Thirdly, the MCAS diagnosis requires a favorable response to agents that act as MC stabilizers or inhibitors of MC mediators, such as histamine receptor antagonists (H1- and H2-antihistamines), leukotriene blockers, MC stabilizers, and aspirin or non-steroidal anti-inflammatory agents (NSAIDs) [15•, 58, 59•]. A stepwise approach is recommended for treating MCAS patients. Ideally, the therapy should focus on addressing the elevated mediators and controlling symptoms with the lowest effective dose. Measuring urinary mediators during flares may help to identify the specific mediator(s) responsible for the symptoms, and therapies are expected to provide relief and decrease MC activation events. In rare cases, anti-IgE therapy or KIT-targeting kinase blockers may be required [60, 61•, 62•, 63‐65].

Upon confirmation of an MCAS diagnosis, further classification becomes imperative resulting in the categorization of MCAS into three principal variants with varying mechanisms that activate MC in different MCAS phenotypes [17••, 18••].

More recently, additional genetic features have been linked to an elevated risk to develop anaphylaxis and MCAS. One such factor is HαT, a genetic trait defined by extra copies of the TPSAB1 gene encoding for alpha-tryptase, and an elevated sBT concentration in most carriers [89‐91]. Patients with HαT are generally measured to have sBT levels higher than 8 ng/mL (often > 10 ng/mL) [90]. HαT is found in approximately 6% of the general population and the majority of individuals with HαT appear to be asymptomatic [92, 93•].

However, HαT has been linked to an increased prevalence of SM and an increased risk of severe mediator-related symptoms and MCAS in those with SM [91, 94•, 95•]. Furthermore, HαT is more prevalent in those with ISM than advanced SM. Moreover, a coexisting IgE-dependent allergy, such as an insect venom allergy, is frequently observed in carriers of HαT with SM and MCAS [91, 94•, 95•]. Hence, these patients apparently are the highest risk to develop severe or even life-threatening anaphylaxis or even a combined form of MCAS [91, 94•, 95•]. Presently, however, whether a pure form of hereditary (HαT +) MCAS indeed exists is under debate. Therefore, HαT is currently thought to be a modifying factor that may influence the prevalence and severity of anaphylaxis.
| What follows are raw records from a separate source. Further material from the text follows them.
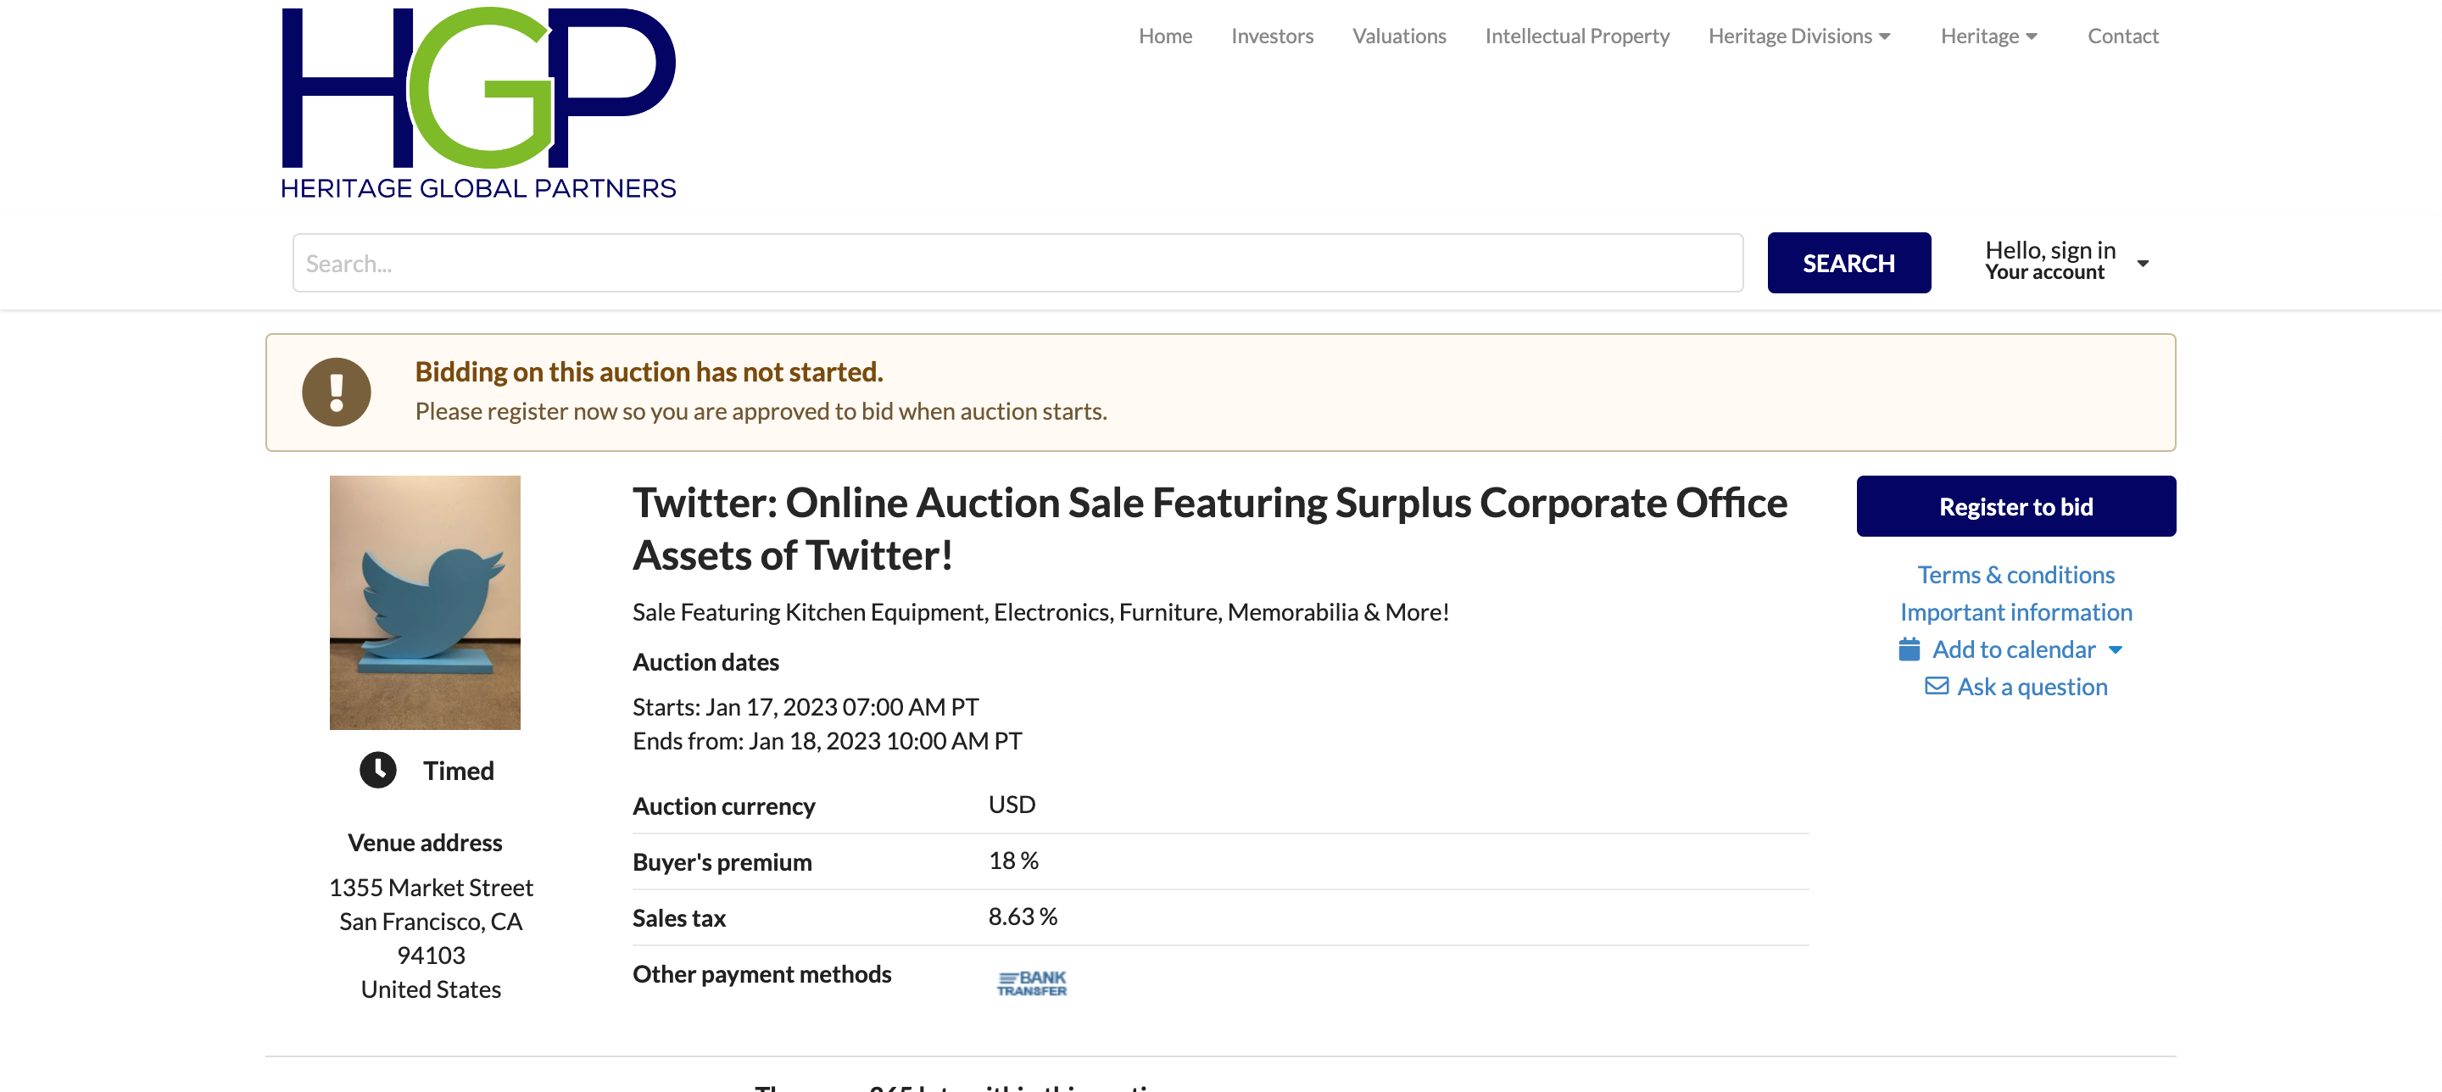Open the Hello, sign in account dropdown
Viewport: 2442px width, 1092px height.
pyautogui.click(x=2067, y=261)
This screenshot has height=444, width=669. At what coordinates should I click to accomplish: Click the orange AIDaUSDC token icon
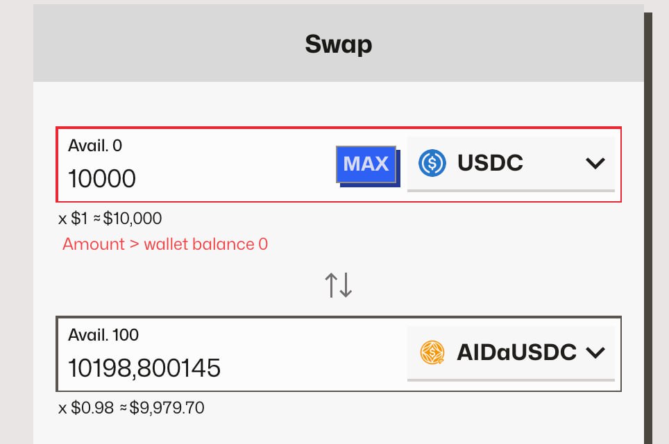click(x=432, y=352)
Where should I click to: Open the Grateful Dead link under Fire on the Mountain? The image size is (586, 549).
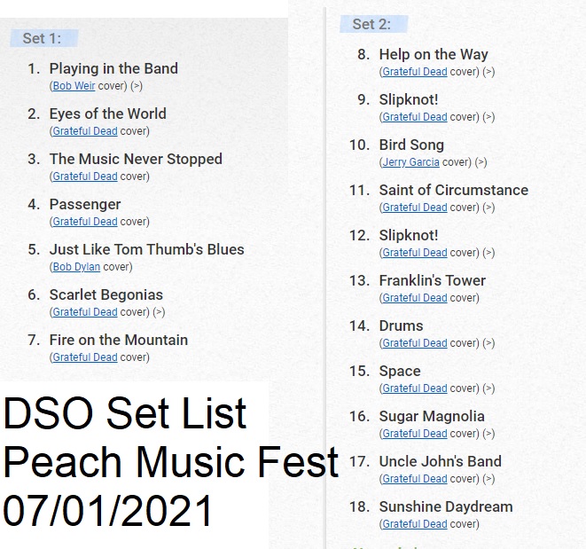click(x=85, y=357)
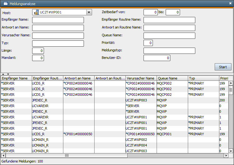The height and width of the screenshot is (165, 234).
Task: Sort by Empfänger Name column header
Action: [x=16, y=78]
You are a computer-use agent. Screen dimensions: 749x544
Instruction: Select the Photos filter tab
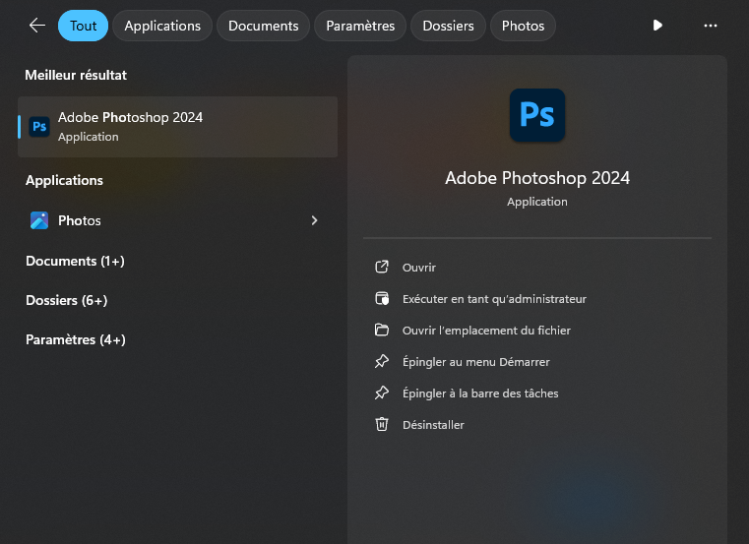tap(523, 26)
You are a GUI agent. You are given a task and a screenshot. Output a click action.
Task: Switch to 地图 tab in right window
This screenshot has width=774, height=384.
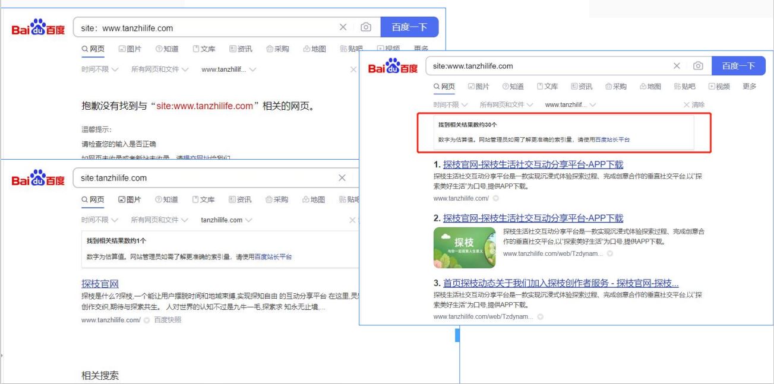[650, 87]
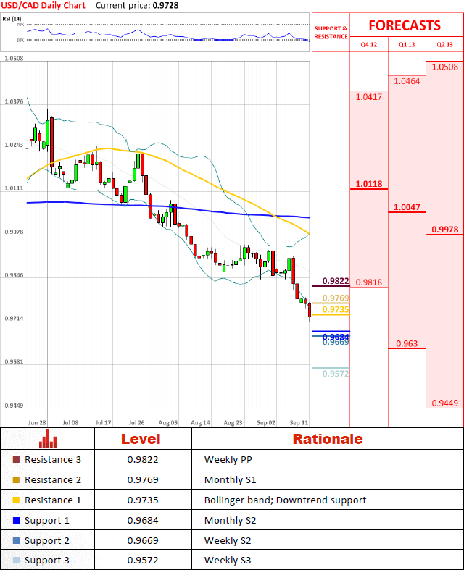Click the Support & Resistance header

coord(331,33)
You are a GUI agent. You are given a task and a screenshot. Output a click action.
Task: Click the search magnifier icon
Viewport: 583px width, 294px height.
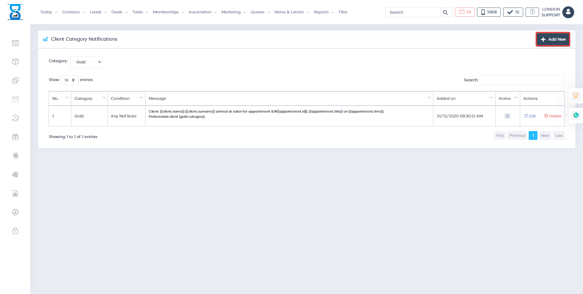(445, 12)
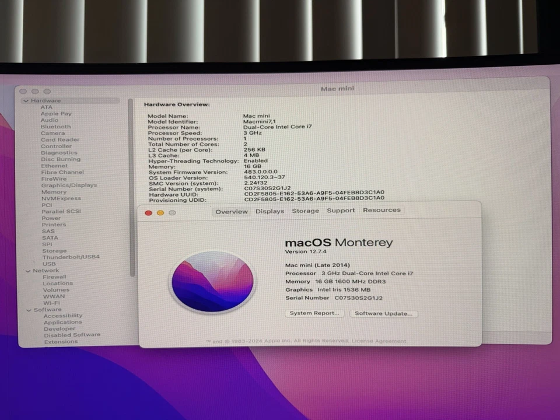Screen dimensions: 560x420
Task: Open the Support tab
Action: (341, 211)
A BM examination should be considered after an initial screening which includes a thorough physical examination with skin inspection, blood counts, serum chemistry, and a sBT level, as well as peripheral blood testing for KIT D816V (Fig. 3). Moreover, if available, tryptase genotyping is recommended for the patients with sBT ≥ 8 ng/mL. If KIT D816V is detectable in an adult patient, a BM examination should be conducted regardless of the sBT and HαT status [18••]. Nevertheless, if KIT D816V mutation is not detected but HαT is found, BM investigations are not necessary unless there are other features that could suggest the presence of SM. Furthermore, in cases where a symptomatic patient presents recurring episodes of anaphylaxis and all these variables demonstrate negative findings, the application of predictive tools such as the Spanish Network on Mastocytosis (Red Española de Mastocitosis [REMA]) score [96], Karolinska score [97], or National Institutes of Health Idiopathic Clonal Anaphylaxis Score [98] becomes essential to estimate the probability of the patient having clonal MC disorder. This is particularly important in symptomatic patients who lack typical skin lesions of mastocytosis.